Yet turning 18 meant exactly the same to me as it does to everyone else: I could vote, see whatever I wanted in the cinema and buy alcohol legally for the first time. The nurses even discussed sneaking me out to the pub if I wasn’t discharged by the evening.
Thankfully, I was discharged – and I got home to find my closest friends ready to take me to the local Wetherspoons. But once we got there it became apparent that the bar staff expected me not to drink. They assumed I was going to buy a pint just because I could – and then stare at it for a bit and leave.
I went up to the bar in my chair and the barman examined my ID for what felt like 10 minutes before looking at my friend like he was asking permission to serve me. I was repeatedly asked that night if me drinking was “a good idea”; and honestly, it probably wasn’t – but not because I was in a wheelchair.
As for why I chose to go to the pub: well, why wouldn’t I? I’d had so much of my independence stripped from me in the year leading up to my 18th that I was determined to reclaim it, even if it was just a pint’s worth.
Since then – in fact, the whole way through my twenties so far – the same thing has happened. I’ve felt more need to justify my right to drink a singular pint in the last five years than I ever did when I was drinking illegally as a teenager.
But the discrimination doesn’t stop with the awkward looks when I’m on a night out with my mates. The government are currently waging a war on people with disabilities and poor mental health.

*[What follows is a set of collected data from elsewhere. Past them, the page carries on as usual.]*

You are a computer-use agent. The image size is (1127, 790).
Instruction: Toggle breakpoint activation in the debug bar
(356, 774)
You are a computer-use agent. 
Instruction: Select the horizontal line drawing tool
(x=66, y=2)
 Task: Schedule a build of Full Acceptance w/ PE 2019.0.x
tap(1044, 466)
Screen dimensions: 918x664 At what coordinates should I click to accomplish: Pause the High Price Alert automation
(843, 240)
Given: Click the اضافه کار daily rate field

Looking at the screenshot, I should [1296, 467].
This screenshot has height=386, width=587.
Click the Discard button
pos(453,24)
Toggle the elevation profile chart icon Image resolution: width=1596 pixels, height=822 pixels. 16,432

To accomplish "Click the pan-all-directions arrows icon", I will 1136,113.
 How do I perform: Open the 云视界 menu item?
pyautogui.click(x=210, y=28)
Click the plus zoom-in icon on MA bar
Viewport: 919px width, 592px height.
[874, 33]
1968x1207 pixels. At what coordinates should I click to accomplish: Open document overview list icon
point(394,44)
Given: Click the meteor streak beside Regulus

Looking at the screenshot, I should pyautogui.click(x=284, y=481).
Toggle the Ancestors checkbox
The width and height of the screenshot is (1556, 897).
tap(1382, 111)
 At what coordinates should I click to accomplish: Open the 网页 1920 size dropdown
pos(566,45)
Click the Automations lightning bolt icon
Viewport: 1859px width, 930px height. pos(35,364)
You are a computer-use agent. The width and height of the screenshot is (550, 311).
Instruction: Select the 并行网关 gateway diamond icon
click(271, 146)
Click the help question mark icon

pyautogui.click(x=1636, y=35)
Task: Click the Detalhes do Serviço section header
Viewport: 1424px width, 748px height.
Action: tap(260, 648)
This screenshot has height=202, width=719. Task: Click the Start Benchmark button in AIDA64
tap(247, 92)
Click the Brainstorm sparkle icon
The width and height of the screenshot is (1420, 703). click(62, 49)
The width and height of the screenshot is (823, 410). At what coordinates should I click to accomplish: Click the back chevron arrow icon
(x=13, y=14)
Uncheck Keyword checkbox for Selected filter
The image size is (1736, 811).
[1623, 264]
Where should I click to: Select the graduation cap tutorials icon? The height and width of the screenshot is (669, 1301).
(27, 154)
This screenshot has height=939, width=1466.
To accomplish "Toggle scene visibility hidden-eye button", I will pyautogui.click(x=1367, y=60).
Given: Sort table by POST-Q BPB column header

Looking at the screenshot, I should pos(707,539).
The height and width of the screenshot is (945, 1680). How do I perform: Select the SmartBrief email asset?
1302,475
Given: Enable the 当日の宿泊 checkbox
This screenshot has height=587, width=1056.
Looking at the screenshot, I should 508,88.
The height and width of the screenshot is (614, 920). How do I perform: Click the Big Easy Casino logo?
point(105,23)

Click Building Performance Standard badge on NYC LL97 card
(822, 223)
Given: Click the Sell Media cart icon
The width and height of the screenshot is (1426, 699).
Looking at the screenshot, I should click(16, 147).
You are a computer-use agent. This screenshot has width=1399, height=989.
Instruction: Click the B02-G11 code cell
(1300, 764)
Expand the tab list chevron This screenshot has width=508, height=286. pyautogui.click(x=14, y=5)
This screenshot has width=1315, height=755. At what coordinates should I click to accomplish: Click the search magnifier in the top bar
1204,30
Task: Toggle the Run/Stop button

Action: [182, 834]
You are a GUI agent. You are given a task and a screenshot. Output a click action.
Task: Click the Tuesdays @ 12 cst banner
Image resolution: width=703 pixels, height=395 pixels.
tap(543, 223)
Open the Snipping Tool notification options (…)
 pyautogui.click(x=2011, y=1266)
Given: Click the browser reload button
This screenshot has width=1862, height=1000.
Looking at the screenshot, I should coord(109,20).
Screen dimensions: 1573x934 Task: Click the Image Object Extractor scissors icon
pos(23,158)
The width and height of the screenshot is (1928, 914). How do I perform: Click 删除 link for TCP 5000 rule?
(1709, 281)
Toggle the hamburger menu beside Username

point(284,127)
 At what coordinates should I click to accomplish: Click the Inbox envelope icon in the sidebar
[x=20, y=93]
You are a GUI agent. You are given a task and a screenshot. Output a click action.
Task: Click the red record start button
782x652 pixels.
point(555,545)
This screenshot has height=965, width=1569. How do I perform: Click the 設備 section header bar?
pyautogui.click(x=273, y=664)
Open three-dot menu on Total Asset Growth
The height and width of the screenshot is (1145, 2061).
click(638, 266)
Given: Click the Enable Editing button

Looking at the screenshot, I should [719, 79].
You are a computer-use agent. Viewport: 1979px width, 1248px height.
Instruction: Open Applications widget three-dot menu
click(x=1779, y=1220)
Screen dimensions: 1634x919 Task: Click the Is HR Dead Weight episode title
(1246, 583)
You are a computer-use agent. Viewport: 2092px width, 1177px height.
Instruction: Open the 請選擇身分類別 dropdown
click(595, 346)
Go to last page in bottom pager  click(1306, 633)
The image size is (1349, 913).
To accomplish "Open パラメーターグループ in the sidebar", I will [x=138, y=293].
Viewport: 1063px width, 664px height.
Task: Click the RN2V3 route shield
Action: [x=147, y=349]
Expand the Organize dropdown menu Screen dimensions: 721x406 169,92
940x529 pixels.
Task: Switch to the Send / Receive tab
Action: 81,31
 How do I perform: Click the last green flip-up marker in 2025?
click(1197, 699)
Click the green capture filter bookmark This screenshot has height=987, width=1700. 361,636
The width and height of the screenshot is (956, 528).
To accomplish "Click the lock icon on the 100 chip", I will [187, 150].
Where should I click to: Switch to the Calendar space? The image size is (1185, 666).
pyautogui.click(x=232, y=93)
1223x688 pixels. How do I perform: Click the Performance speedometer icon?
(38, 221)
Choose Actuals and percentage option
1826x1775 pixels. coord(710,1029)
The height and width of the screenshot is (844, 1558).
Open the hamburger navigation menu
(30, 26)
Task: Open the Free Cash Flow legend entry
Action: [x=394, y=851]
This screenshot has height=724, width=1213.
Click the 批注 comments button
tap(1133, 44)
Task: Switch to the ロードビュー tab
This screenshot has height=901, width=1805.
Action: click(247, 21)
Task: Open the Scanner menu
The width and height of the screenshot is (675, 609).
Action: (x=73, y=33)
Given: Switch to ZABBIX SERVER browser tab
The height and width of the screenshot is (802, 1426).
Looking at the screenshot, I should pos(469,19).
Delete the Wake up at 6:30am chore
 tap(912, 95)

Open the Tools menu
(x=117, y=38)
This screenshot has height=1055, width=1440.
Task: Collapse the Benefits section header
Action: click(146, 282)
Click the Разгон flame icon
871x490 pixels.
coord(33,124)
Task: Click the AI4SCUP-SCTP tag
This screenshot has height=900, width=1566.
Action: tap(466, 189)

There’s a benefits “crackdown” as disabled people may be offered vouchers instead of cash payments, and Rishi Sunak continues to demonise “sicknote Britain”.
And, as we’ve seen in recent news reports, disabled people like me are treated as though we have completely different desires, needs and wants to anyone else.
Sex is no different. I’ve found, through dating apps, that a lot of people just don’t know how to interact with disabled people. They don’t treat us like we’re the same as anyone else on there, looking for love (or just a good time).
I’ve become eye-wateringly aware that when others look at me (or my profile picture), they see a wheelchair – not a person. As a country, it seems to me that we’ve decided that wheelchair means vulnerable, meek, and needy; someone you probably shouldn’t have sex with, or you’ll end up on a list.
It’s not just young disabled people that experience this, either. Disabled people of all ages are infantilised relentlessly. We’re expected to be objects of pity or inspiration, but never desire.
People want me to convince them to donate to Children In Need – not get off with me. And while my experience on dating apps has generally been pretty positive and I’ve dated really great people, I still get messages offering to “look after” me.
I know most are well-meaning, but all I really want is for people to look at me and not think: “Oh, poor thing, I wonder if he needs help” – and instead think, “damn, he’s fit”.